Work to complete: Rewrite the material below with "Tap" renamed to "Press" and everything else unchanged. Leave the pictures out of your answer.

Element and text position data:
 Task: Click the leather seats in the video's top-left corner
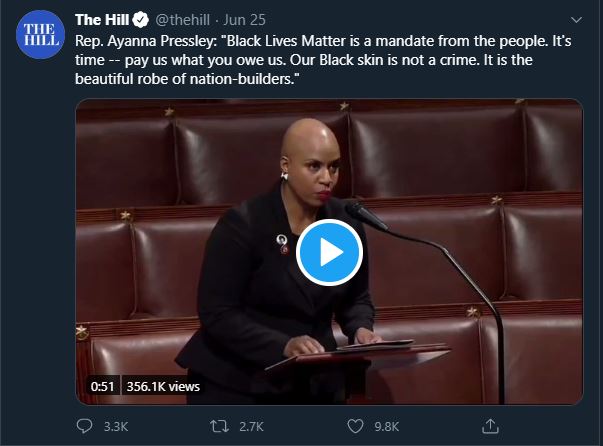[125, 154]
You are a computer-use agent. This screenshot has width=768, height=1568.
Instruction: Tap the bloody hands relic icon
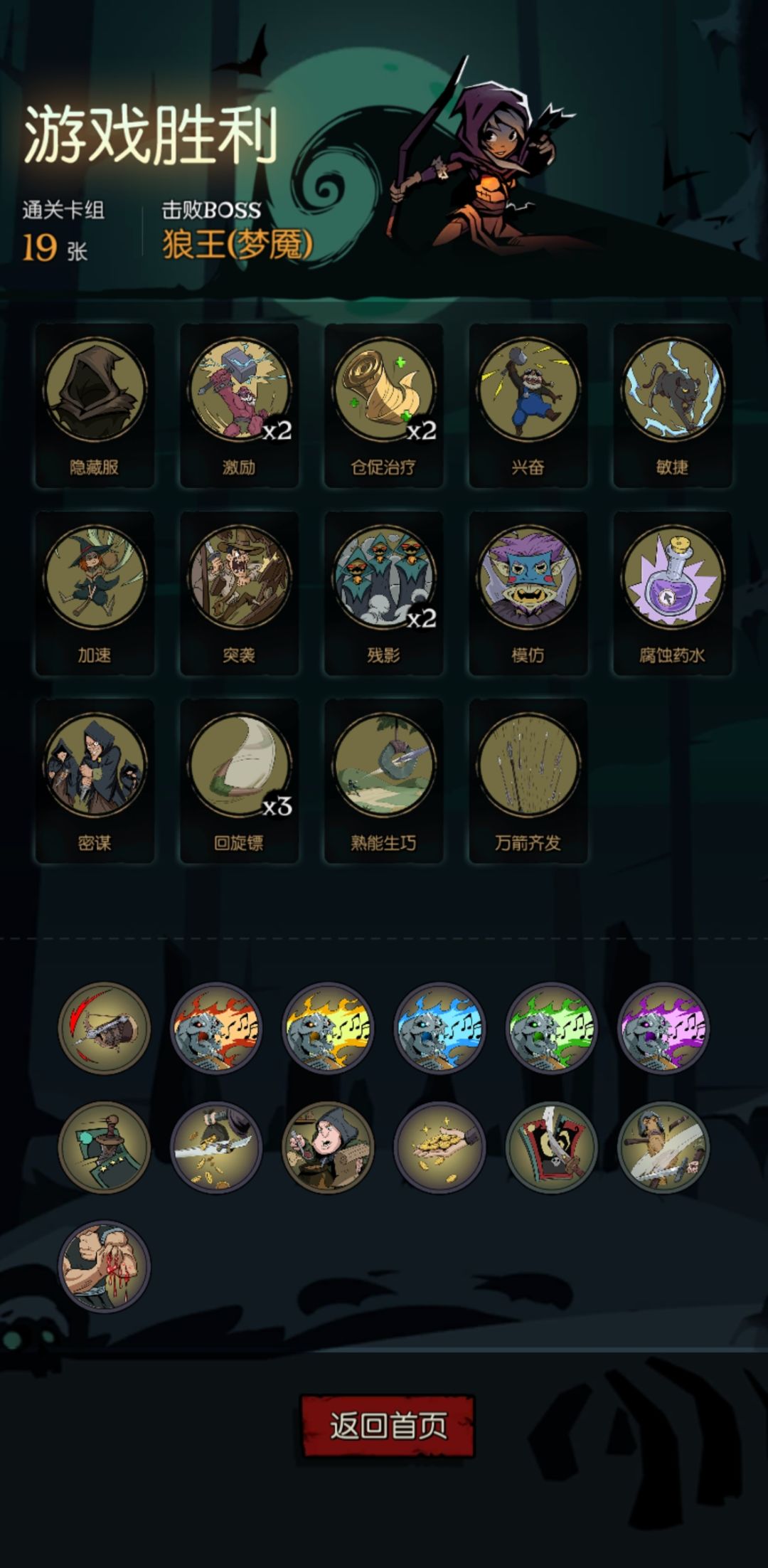click(104, 1266)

Solution to this task:
 Task: Click the leather seats in the video's top-left corner
[125, 154]
You are a computer-use agent. This screenshot has width=768, height=1568.
Instruction: Press the bloody hands relic icon
click(104, 1266)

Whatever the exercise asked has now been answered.